Stored entries:
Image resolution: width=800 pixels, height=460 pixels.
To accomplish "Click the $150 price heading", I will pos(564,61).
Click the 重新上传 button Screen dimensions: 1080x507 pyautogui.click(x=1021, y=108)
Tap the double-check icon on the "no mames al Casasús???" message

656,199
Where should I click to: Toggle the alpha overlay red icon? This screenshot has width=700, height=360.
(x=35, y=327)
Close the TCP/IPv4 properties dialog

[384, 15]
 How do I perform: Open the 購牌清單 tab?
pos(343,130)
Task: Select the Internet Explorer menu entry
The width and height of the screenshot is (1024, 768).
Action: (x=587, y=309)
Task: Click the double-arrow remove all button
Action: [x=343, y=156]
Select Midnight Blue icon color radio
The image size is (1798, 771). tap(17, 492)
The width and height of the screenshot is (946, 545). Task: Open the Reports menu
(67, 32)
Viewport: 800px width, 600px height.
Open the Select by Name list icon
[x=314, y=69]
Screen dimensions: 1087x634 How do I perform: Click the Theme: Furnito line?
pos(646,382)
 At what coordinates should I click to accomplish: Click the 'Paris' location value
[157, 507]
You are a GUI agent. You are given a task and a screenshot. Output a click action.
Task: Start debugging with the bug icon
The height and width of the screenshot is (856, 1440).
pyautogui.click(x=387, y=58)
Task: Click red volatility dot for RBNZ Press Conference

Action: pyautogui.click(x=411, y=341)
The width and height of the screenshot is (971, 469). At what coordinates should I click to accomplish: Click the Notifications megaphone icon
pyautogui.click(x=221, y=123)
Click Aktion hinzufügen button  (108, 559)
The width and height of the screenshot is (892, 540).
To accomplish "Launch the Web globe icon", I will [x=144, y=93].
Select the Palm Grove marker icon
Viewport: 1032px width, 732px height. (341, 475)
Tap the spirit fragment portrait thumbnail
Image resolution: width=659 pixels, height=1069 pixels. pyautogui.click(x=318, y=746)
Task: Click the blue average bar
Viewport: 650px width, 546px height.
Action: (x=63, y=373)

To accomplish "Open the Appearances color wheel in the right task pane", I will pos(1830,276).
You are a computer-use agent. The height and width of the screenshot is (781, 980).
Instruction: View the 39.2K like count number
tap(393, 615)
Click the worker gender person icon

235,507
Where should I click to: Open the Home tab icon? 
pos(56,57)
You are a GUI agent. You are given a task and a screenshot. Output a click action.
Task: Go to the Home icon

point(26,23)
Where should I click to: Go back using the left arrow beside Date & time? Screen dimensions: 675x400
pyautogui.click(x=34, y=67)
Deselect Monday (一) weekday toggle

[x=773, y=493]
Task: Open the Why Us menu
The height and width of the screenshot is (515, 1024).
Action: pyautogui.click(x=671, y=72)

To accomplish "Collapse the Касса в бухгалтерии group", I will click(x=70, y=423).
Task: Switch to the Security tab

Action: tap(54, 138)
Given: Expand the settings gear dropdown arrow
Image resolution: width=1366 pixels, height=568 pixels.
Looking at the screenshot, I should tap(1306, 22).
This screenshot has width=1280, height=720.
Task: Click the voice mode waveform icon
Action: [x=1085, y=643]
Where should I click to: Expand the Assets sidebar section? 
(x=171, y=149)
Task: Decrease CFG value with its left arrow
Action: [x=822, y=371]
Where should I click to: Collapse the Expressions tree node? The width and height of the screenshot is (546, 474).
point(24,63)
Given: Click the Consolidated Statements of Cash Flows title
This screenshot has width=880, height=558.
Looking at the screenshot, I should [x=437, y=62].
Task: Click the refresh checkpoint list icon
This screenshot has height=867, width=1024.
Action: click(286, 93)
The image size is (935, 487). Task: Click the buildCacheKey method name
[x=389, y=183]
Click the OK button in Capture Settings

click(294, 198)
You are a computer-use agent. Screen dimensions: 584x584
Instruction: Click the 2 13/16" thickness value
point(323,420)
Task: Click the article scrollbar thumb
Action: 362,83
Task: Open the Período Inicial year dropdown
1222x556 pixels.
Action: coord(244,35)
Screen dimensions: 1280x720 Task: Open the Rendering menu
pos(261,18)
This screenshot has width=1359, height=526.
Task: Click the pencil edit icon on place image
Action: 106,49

YOUR OBJECTIVE:
Above are the entries. Quote exactly the lines from the one bearing "Deselect Monday (一) weekday toggle" through the one bearing "Given: Expand the".

RESPONSE TO THE TASK:
Deselect Monday (一) weekday toggle

[x=773, y=493]
Task: Open the Why Us menu
The height and width of the screenshot is (515, 1024).
Action: pyautogui.click(x=671, y=72)

To accomplish "Collapse the Касса в бухгалтерии group", I will click(x=70, y=423).
Task: Switch to the Security tab

Action: tap(54, 138)
Given: Expand the settings gear dropdown arrow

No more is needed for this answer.